[PROVIDED PASSAGE start]
Is it fair to say favorites have a power source to stand unique from the rest? Best of them feed off multiple transformers. One I’d pick off Falcon tree has not been credited enough, Adolph Deutsch’s score. How much has he to do with revisits? A whole Warner sub-genre came of music distinct to style initiated by The Maltese Falcon, carried into follow-ups for which Deutsch composed The Mask of Dimitrios, All Through the Night, Northern Pursuit … tingling sources from which collectible CD’s came (issued in 1996 and 2005, OOP since). Was Maltese Falcon the most influential film released by Warners during the forties, at least insofar as their own product? Casablanca might not have worked out as it did were it not for the Falcon. A rogue’s gallery of players emerged from it, power source themselves for variants to recur the rest of a decade. Such ensemble, brilliantly combined first for the Falcon, clearly knew from start that theirs was singular reinvent of melodrama and screen suspense. We look at gag posing of Bogart, Astor, and Lorre cuddled around massive Greenstreet and sense the quartet saw change coming. Separately these were ones of a kind, together they'd be ideal group casting for future seasons. Consult Across the Pacific for further dose of Bogart, Astor, and Greenstreet, first with the trailer, wherein Greenstreet shows us the Falcon team has not scattered, would not so long as a public paid, which it did, and gladly, for each shuffle these players could deal.
[PROVIDED PASSAGE end]
According to the passage about The Maltese Falcon, in which years were the collectible CDs of Adolph Deutsch's music issued?
[ITEMS start]
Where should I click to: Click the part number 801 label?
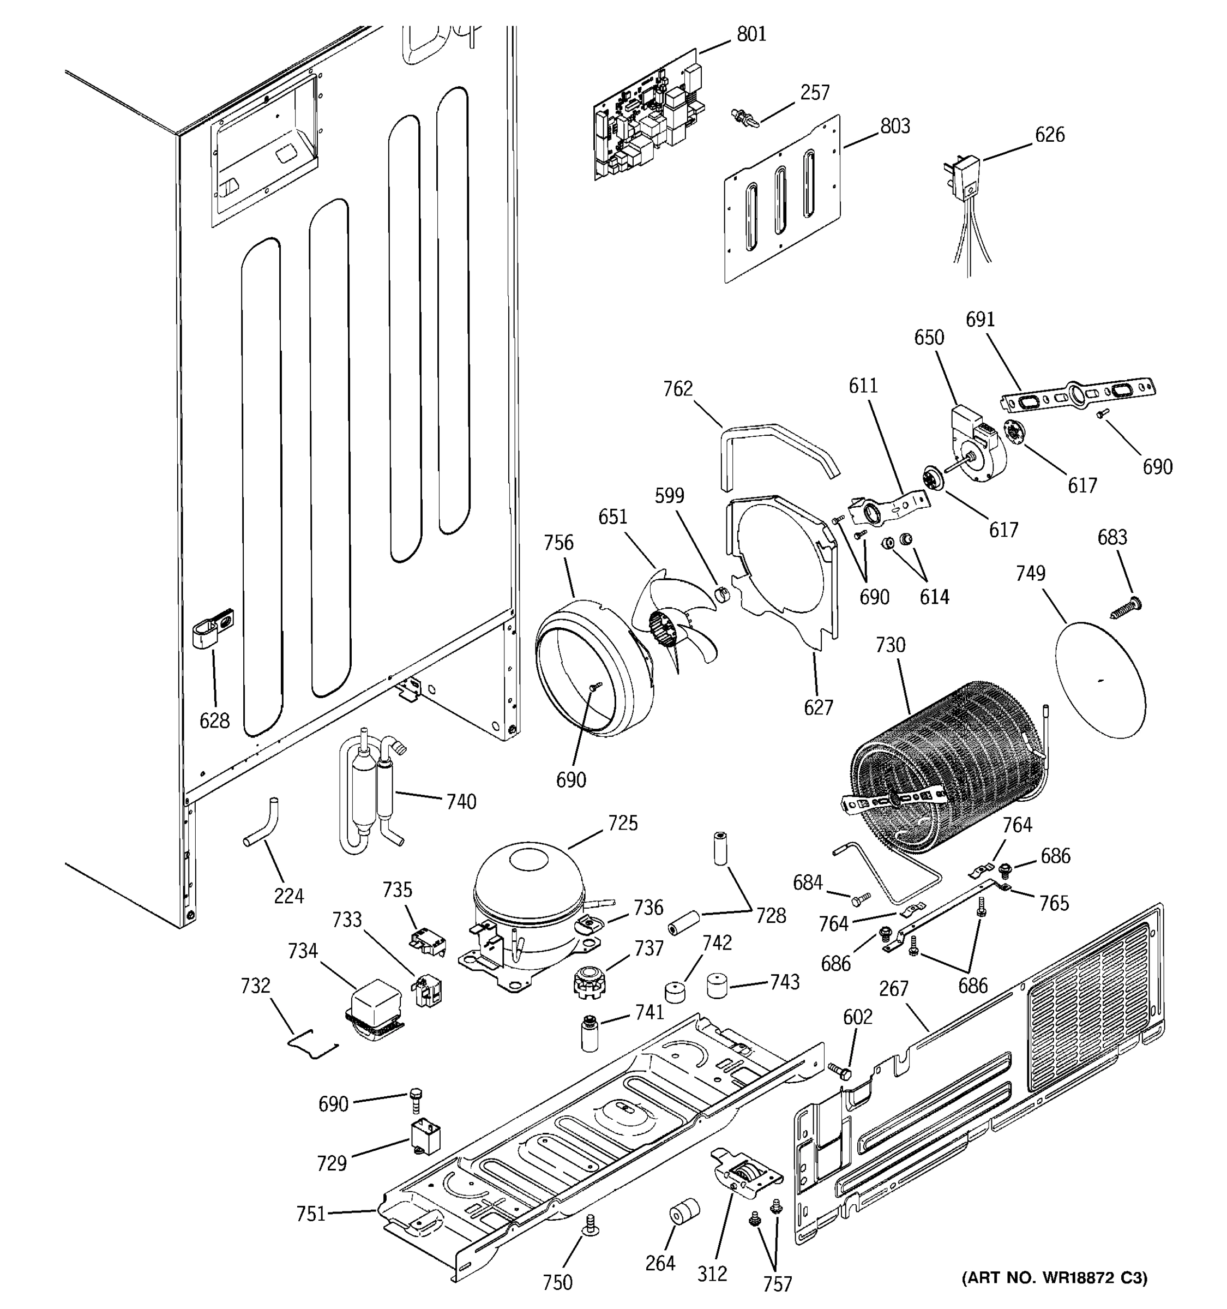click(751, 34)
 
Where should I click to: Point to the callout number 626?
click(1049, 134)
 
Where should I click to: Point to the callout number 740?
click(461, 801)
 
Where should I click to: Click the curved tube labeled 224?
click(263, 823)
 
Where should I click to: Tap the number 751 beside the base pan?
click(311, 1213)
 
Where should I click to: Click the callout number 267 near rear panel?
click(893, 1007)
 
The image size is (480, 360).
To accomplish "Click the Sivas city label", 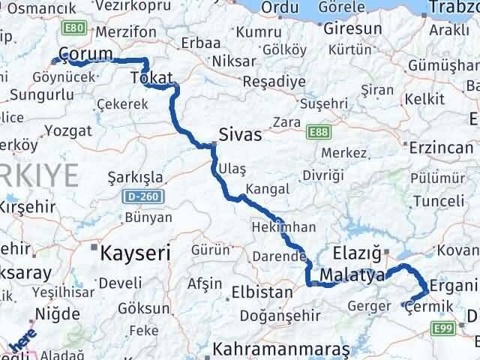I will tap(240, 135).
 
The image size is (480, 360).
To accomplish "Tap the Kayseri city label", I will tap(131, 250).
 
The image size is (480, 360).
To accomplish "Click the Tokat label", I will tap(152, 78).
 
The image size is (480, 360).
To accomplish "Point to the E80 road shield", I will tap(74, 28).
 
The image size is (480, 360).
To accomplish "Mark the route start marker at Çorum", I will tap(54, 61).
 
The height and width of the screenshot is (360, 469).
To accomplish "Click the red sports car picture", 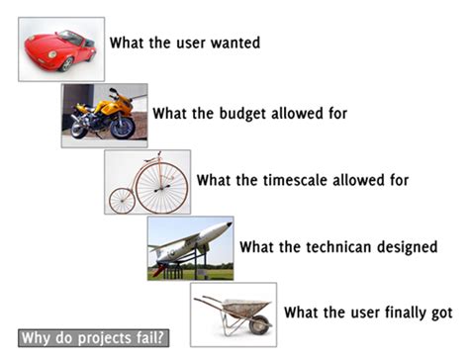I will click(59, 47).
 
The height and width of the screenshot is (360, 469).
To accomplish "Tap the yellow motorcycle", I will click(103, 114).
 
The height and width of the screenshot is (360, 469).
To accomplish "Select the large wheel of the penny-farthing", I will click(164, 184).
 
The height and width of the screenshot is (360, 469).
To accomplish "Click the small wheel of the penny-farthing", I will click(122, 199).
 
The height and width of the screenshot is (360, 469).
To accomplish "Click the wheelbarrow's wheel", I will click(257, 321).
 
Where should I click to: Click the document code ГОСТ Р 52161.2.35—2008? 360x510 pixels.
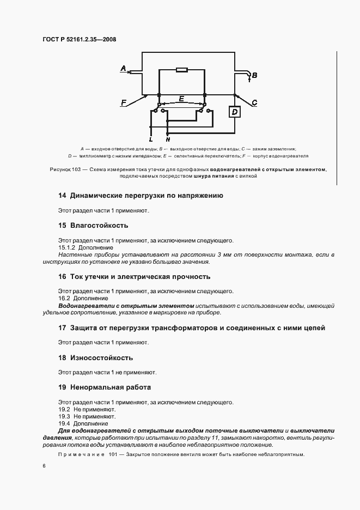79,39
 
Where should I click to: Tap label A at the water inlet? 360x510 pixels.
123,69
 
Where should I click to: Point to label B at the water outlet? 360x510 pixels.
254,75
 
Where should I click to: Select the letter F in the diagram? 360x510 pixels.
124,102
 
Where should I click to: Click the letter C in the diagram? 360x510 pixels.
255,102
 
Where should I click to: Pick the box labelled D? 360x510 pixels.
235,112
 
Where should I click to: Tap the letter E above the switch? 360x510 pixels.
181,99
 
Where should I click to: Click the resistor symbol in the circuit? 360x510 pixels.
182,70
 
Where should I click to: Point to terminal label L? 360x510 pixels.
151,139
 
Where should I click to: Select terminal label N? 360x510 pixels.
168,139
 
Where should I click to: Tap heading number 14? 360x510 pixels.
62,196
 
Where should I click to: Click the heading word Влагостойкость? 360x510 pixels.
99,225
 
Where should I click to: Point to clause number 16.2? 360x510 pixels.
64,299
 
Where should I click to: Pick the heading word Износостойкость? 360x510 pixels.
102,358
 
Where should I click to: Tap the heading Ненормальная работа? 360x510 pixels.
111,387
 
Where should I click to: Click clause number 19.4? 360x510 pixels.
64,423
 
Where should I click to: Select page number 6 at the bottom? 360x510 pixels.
[ITEMS end]
RESPONSE TO THE TASK:
1996 and 2005